Electromagnetic Field Theory Fundamentals, Second Edition

We now understand how fields propagate in an unbounded medium as plane waves and carry energy from one point to the other, how energy is transmitted along a transmission line, and how energy is channeled through a waveguide. We will now discuss systems that not only generate electromagnetic fields but also radiate them effectively.
Maxwell s equations dictate that in order to create electromagnetic fields we require time-varying sources such as charges and currents. When the fields created by these sources are confined to propagate as awave along a transmission line or inside a waveguide, the wave is usually referred to as a guided wave. When these sources, finite in size, create waves that propagate away from them in an unbounded medium, they collectively form a radiating system, and the process is called the radiation of electromagnetic waves.
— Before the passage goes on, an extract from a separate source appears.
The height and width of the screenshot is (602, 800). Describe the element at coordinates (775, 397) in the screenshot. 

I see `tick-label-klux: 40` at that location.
The device at the end of a radiating system is referred to as a transmitting antenna (see Figure 11.1). A transmitting antenna, when fed by a transmission line as shown in Figure 11.2, is called a dipole antenna. Figure 11.3 shows a horn antenna fed by a waveguide. Among other types of antennas are a slot antenna (a slot in a large conducting plane fed by a waveguide), Figure 11.4, and a microstrip antenna (a thin patch of metal on a grounded dielectric substrate), Figure 11.5. When an antenna is used to capture the radiated energy, it is called a receiving antenna.